▶ _Records excerpted from a collection_
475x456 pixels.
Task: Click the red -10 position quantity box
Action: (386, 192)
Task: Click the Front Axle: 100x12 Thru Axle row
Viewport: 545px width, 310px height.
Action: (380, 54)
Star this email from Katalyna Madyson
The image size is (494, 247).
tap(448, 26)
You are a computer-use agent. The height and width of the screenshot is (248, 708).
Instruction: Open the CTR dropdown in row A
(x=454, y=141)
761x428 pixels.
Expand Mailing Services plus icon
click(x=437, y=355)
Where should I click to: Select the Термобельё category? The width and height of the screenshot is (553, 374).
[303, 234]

...

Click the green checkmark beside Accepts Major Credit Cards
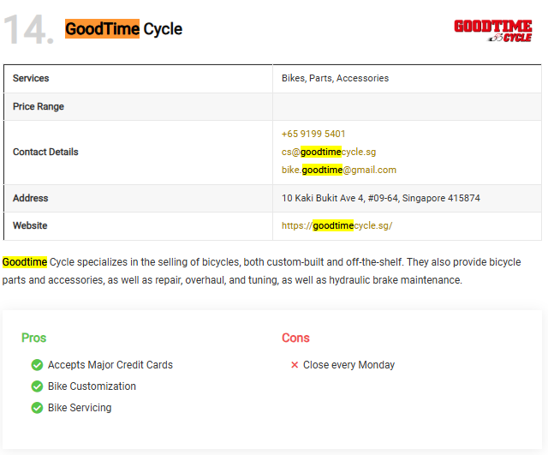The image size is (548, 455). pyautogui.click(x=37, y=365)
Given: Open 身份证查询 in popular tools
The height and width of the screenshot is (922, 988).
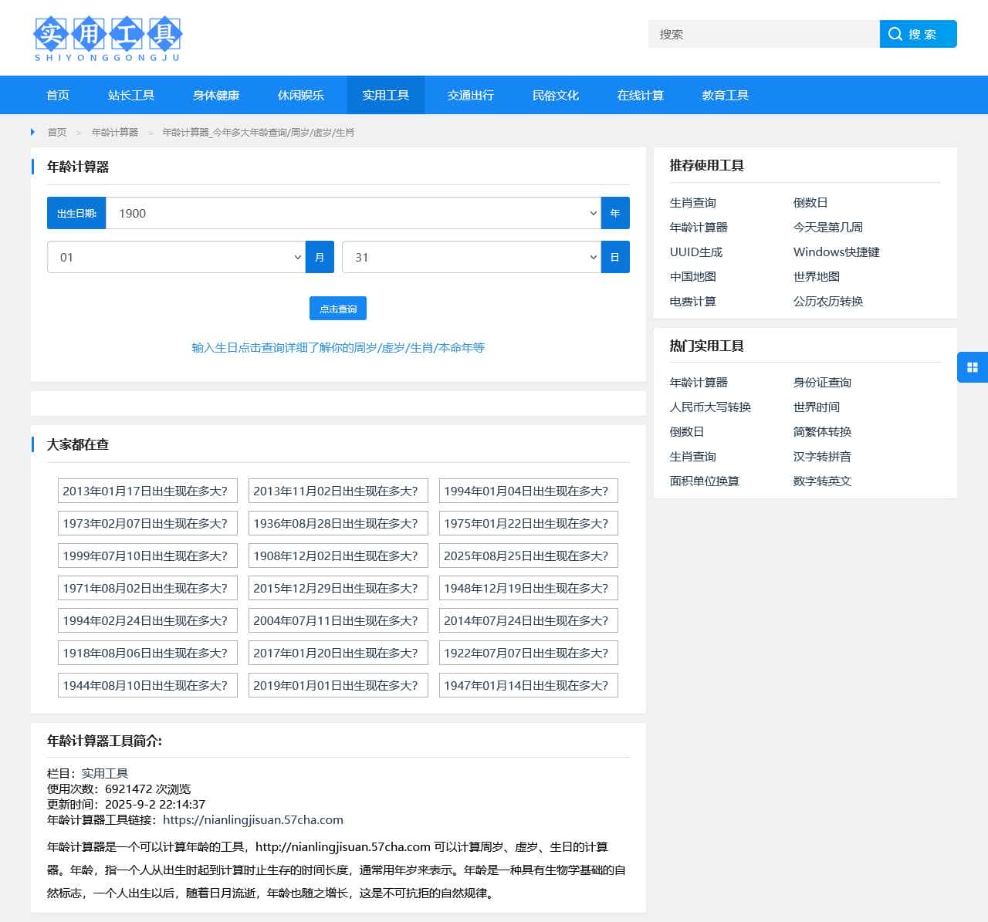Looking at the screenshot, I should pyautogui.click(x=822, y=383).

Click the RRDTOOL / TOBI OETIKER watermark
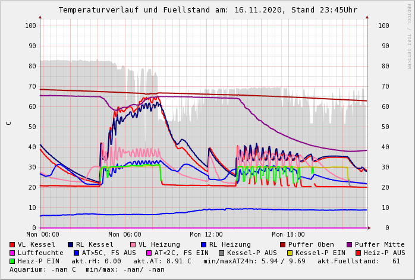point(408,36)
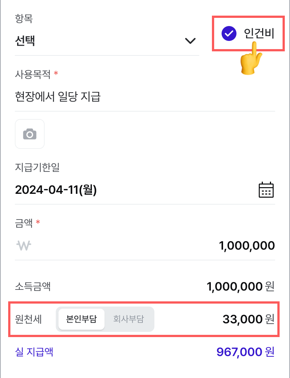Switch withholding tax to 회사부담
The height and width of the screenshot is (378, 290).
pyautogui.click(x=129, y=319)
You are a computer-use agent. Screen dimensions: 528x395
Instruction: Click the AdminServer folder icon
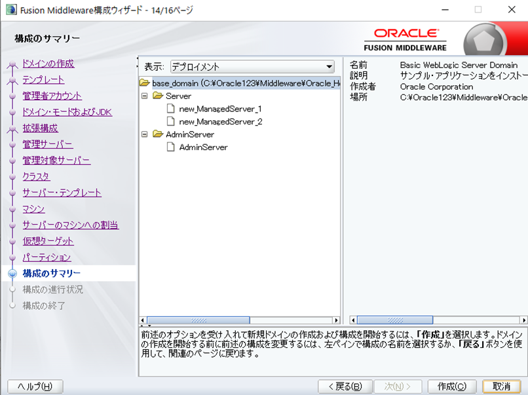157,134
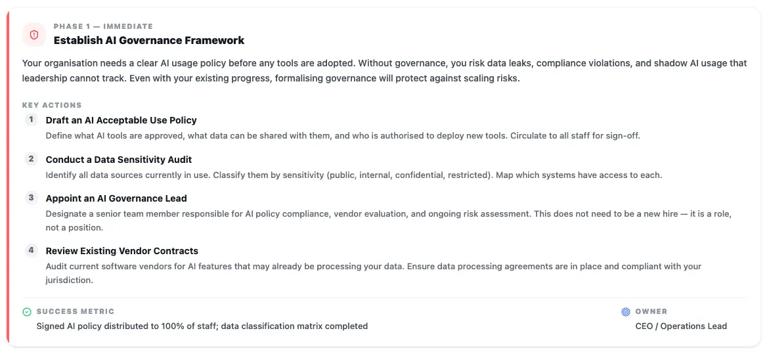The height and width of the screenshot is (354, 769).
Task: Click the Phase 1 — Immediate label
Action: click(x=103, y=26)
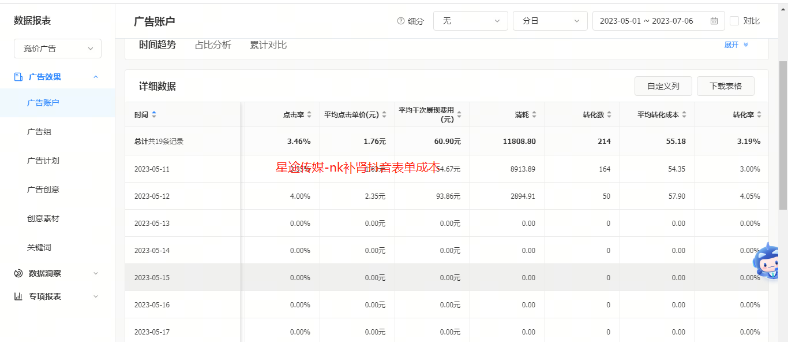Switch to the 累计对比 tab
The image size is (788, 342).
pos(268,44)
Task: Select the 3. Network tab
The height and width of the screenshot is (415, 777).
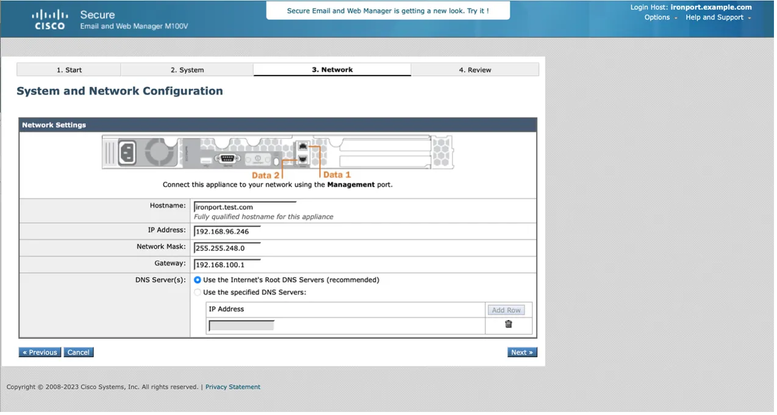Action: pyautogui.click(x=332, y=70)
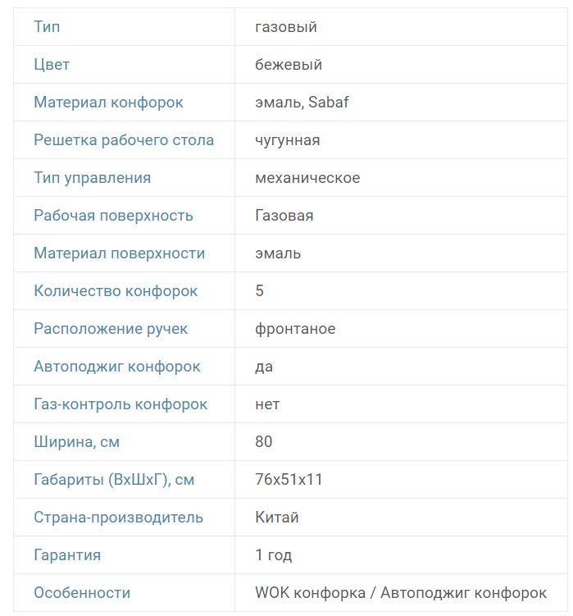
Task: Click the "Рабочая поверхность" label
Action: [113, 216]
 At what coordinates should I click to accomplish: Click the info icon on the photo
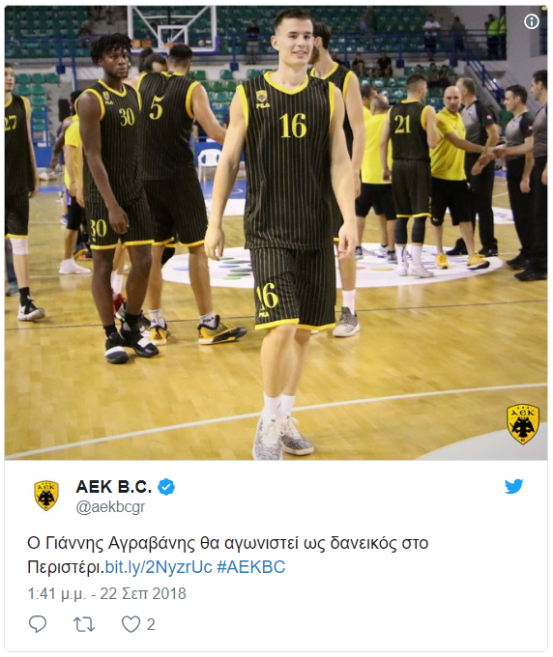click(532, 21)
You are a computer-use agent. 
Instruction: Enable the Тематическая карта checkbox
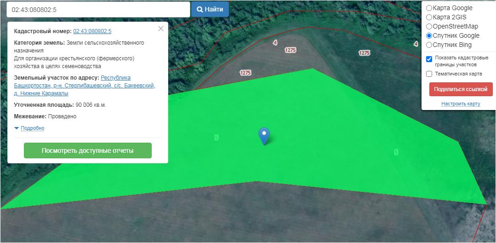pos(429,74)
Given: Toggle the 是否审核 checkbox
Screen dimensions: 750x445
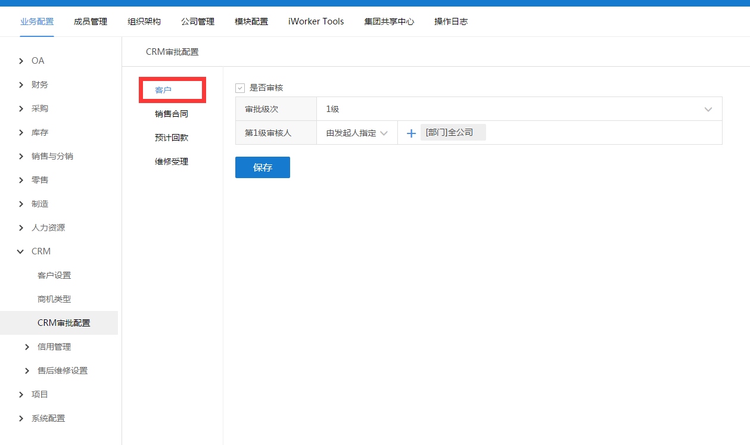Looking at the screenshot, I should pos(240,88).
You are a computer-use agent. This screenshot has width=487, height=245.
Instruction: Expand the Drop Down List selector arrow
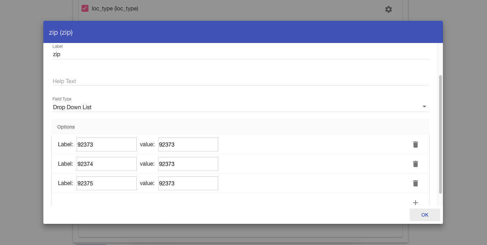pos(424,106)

▶ _GOAL OF THE EXERCISE_
All lines above in which the word "agent" occurs should be identified and copied.

▶ _RESPONSE BELOW_
You are a computer-use agent. The height and width of the screenshot is (248, 708).
You are a computer-use agent. Screen dimensions: 528x395
You are a computer-use agent. 
You are a computer-use agent. This screenshot has width=487, height=245.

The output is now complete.